Task to carry out | Drop the images; return everything else in the listing below exactly.

Exercise material |
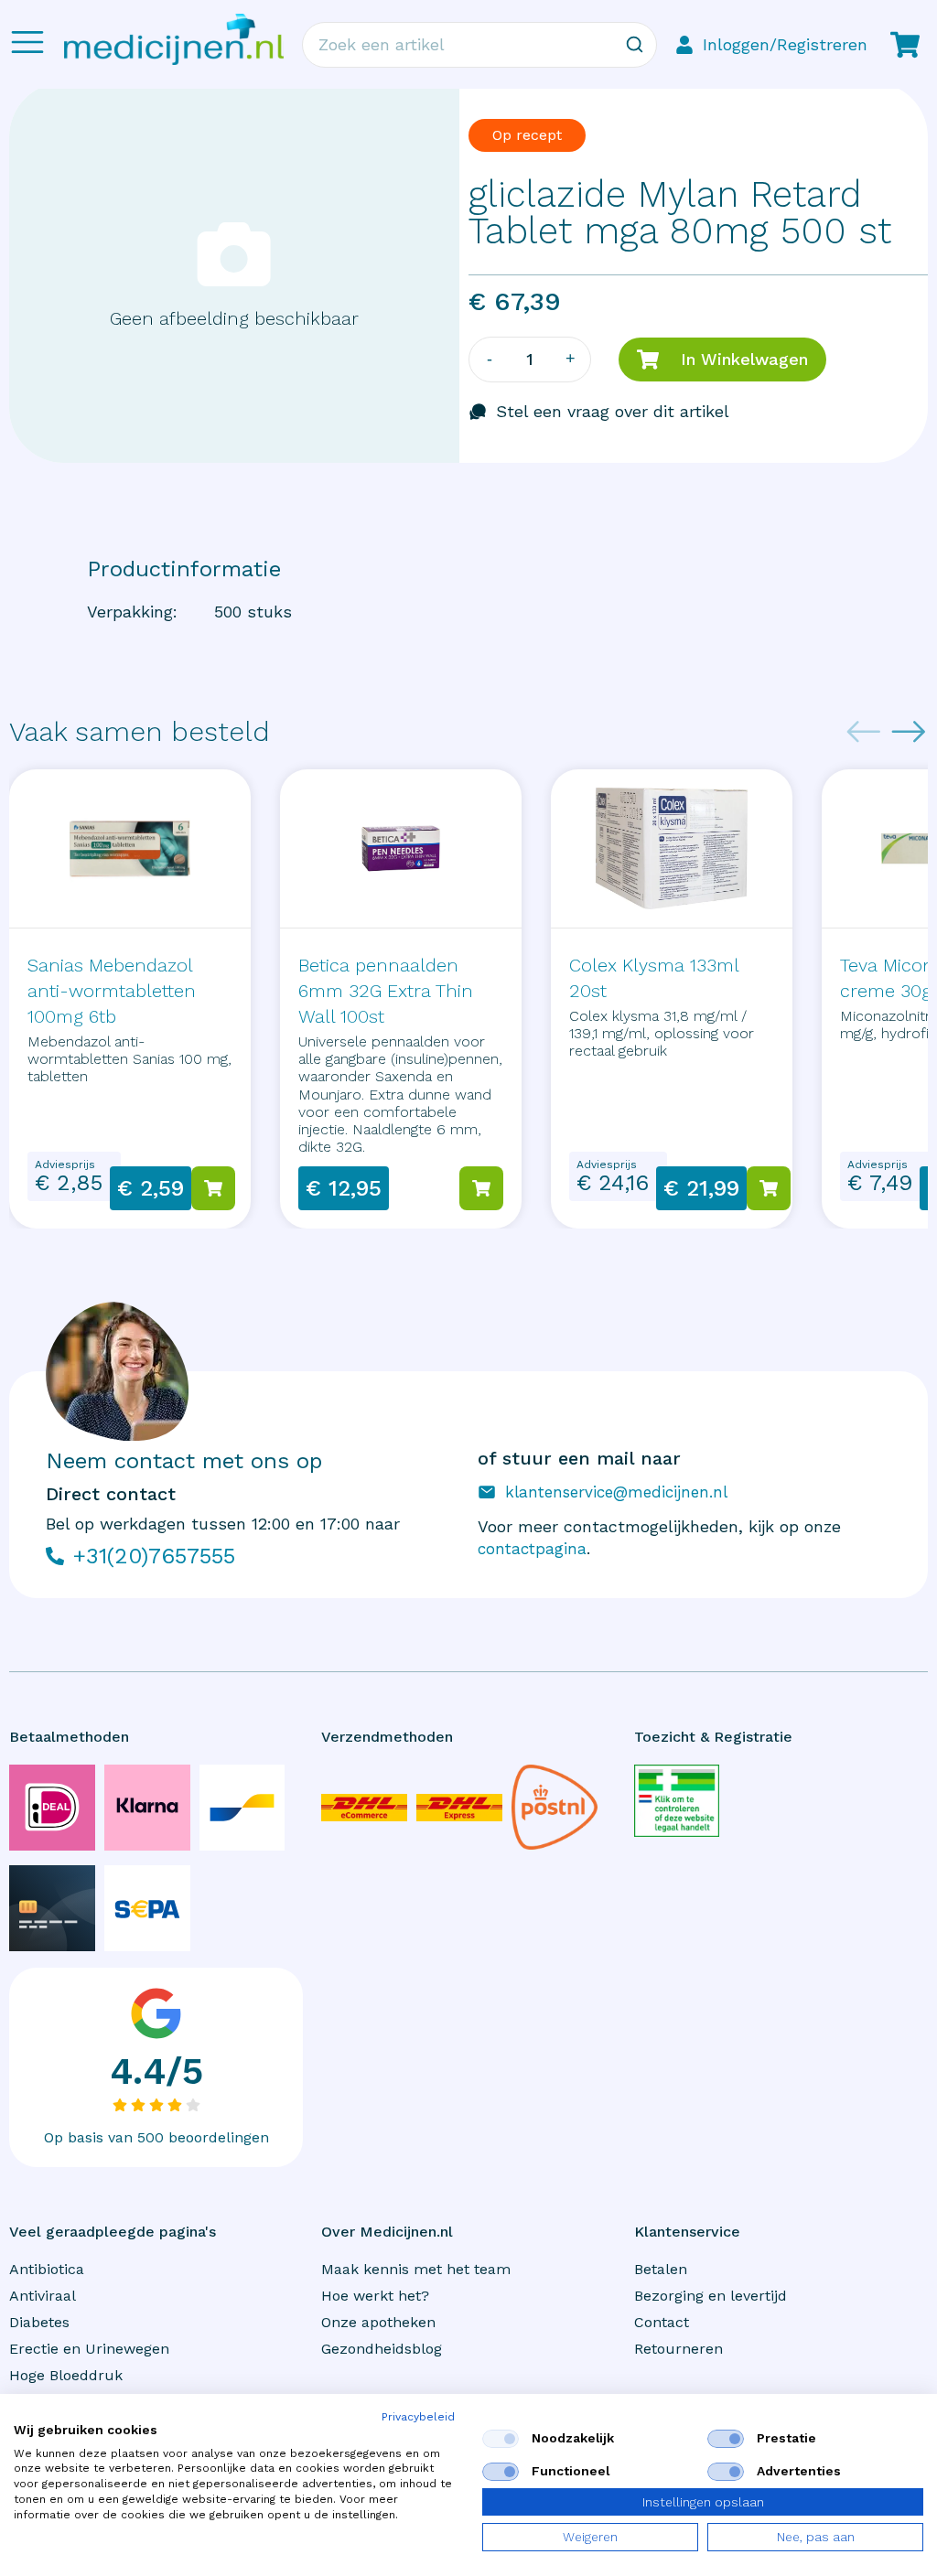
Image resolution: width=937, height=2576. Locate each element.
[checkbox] (500, 2439)
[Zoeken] (634, 45)
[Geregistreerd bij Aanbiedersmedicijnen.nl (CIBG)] (677, 1800)
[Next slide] (908, 732)
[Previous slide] (864, 732)
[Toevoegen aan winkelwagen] (213, 1188)
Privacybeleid (418, 2416)
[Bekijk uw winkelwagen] (905, 45)
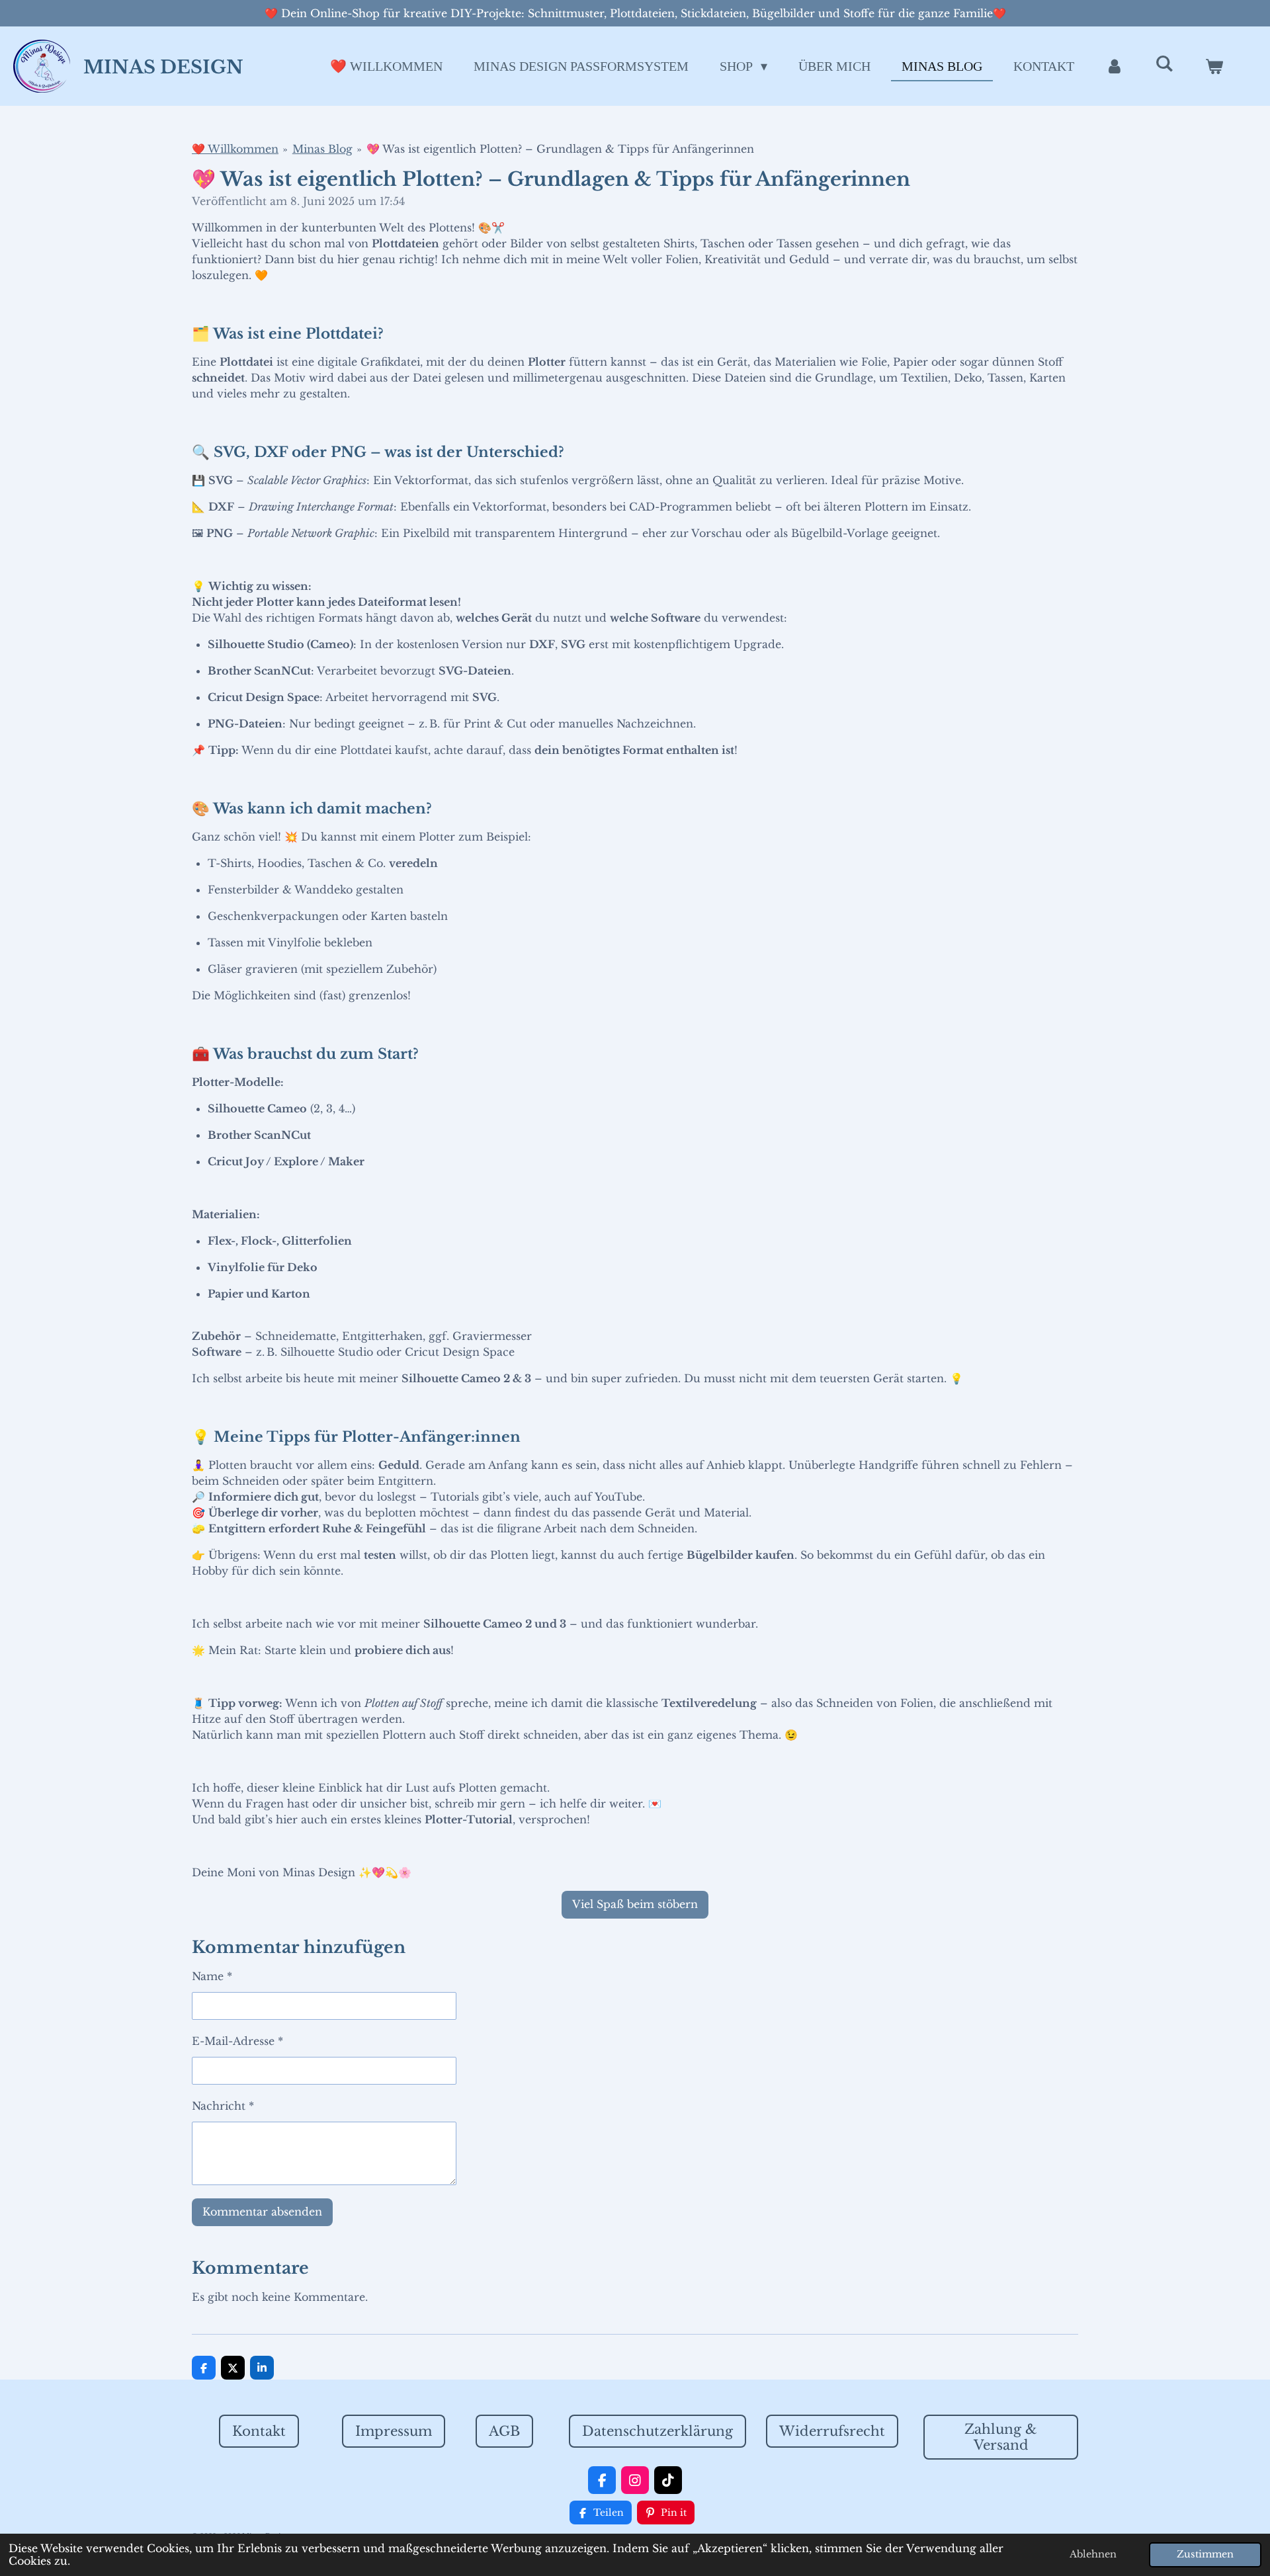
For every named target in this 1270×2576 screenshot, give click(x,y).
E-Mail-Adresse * (237, 2041)
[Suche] (1164, 63)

Task result |
Image resolution: width=937, height=2576. Locate each element.
[checkbox] (500, 2439)
[Zoeken] (634, 45)
[Geregistreerd bij Aanbiedersmedicijnen.nl (CIBG)] (677, 1800)
[Next slide] (908, 732)
[Previous slide] (864, 732)
[Toevoegen aan winkelwagen] (213, 1188)
Privacybeleid (418, 2416)
[Bekijk uw winkelwagen] (905, 45)
For every named target in this 1270×2576 screenshot, give click(x,y).
E-Mail-Adresse * (237, 2041)
[Suche] (1164, 63)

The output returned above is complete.